The internet is so essential to modern life that if it were to suddenly stop operating entirely, the consequences would be disastrous.
Aside from the economic damage that the internet’s termination would cause, the social and cultural ramifications would be catastrophic.
A good indication of how important connectivity and the infrastructures that support online interactions can be are the costs that are associated with any downtime suffered by businesses following an IT outage.
For example, in the 12 hours of unplanned downtime that Apple suffered in March of 2015, during which period customers were incapable of buying movies, music or apps from the tech giant, analysts estimate that the firm lost out on $25 million (£16.8 million) in sales.
Even smaller organisations which rely on e-commerce sites to sell products and services to customers can end up paying the price for any disruption to their online presence. So blanket internet outages would be calamitous for any and all regions and nations impacted.

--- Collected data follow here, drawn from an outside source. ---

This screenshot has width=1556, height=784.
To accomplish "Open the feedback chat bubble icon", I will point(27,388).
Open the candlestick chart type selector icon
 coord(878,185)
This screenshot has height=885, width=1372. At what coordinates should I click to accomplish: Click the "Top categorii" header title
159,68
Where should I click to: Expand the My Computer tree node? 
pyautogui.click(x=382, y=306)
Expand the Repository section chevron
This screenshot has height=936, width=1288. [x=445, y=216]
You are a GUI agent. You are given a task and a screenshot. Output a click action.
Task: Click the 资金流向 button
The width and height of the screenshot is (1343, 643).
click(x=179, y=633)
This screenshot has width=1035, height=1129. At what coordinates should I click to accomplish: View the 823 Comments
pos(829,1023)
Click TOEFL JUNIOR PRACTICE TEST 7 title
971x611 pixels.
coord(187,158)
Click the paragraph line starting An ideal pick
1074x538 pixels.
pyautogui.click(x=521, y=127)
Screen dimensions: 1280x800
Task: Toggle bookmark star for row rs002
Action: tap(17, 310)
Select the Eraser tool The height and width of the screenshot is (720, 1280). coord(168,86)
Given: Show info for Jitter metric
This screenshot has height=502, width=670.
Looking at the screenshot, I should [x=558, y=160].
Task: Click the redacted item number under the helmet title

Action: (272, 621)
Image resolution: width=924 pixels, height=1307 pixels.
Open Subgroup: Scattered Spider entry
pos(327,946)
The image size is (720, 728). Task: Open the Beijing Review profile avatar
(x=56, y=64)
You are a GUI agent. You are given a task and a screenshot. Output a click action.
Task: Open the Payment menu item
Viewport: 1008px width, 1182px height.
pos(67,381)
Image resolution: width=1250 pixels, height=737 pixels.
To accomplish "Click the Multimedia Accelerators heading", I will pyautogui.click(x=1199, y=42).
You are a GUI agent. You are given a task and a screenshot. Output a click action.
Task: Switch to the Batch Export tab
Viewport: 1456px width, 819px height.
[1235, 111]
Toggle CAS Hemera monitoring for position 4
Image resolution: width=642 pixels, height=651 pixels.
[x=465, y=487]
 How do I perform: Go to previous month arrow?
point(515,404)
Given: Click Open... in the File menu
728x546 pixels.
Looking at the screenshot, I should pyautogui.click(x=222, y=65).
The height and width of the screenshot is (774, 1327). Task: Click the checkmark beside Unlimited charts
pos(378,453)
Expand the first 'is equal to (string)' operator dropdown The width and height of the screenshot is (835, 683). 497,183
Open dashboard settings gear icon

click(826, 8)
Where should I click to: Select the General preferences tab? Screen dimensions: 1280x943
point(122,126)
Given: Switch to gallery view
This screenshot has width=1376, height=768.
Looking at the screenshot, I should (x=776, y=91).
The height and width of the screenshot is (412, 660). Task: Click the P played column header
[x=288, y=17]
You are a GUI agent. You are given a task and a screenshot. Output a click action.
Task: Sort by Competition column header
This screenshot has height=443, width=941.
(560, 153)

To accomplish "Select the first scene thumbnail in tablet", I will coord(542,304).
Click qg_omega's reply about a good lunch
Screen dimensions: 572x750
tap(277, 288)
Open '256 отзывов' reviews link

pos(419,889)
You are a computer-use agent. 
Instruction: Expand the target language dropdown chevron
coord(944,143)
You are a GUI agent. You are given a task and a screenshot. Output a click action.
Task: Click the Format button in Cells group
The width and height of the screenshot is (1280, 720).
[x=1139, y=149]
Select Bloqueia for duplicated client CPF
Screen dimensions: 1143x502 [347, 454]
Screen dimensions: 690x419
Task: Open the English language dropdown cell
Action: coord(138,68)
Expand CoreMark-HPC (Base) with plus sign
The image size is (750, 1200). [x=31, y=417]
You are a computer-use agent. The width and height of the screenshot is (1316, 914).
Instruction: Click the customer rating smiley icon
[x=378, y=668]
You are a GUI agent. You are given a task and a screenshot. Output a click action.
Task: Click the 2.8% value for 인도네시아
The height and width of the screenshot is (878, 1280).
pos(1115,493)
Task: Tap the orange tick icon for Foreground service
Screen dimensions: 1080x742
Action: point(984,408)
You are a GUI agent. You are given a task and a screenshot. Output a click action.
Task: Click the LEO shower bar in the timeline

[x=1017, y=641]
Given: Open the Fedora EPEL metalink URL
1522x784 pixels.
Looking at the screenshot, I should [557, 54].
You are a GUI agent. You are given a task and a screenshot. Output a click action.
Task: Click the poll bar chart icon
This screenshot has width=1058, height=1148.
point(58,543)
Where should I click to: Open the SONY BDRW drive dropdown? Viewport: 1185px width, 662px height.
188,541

In fact the Apple example is apt again, because downtime not only impacts the company as a whole but also the thousands of third party developers which rely on its central e-commerce infrastructure to sell their content.
While the internet may seem like a fragmented, leaderless digital representation of the real world, there are actually a small group of people in control of some of its most important assets. With seven members, the group is responsible for the DNS (domain name system) which allows websites to receive dedicated addresses rather than solely being assigned numeric IPs.
The DNS is important because it means that businesses and individuals can purchase and promote online brands, securing a .com or .co.uk URL rather than having to spread the word about their products and services by providing customers with a string of difficult to remember digits.
Ensuring the security of the DNS is a key role of this group, which is why regular meetings are held to make certain that the keys that allow for the authentication of addresses to remain uncompromised.
Of course short of another world war, it is highly unlikely that anything will cause the internet to shut down completely. Which is why businesses need to take precautions to ensure that their online presence is not compromised by any form of localised outage, or indeed that their reputation is tarnished by any security slip-up or other design flaw.
For organisations in Taunton web design offered by firms like interface.uk.net can be invaluable when it comes to improving visitor engagement, boosting conversions and limiting the likelihood of outages occurring.
A well optimised website which is both secure and designed to be intuitive to use across desktop and mobile platforms will be a major asset for any business. Meanwhile preparing for downtime by putting continuity measures in place will help to cut down on lost sales and stop a short term issue blossoming into a long term problem.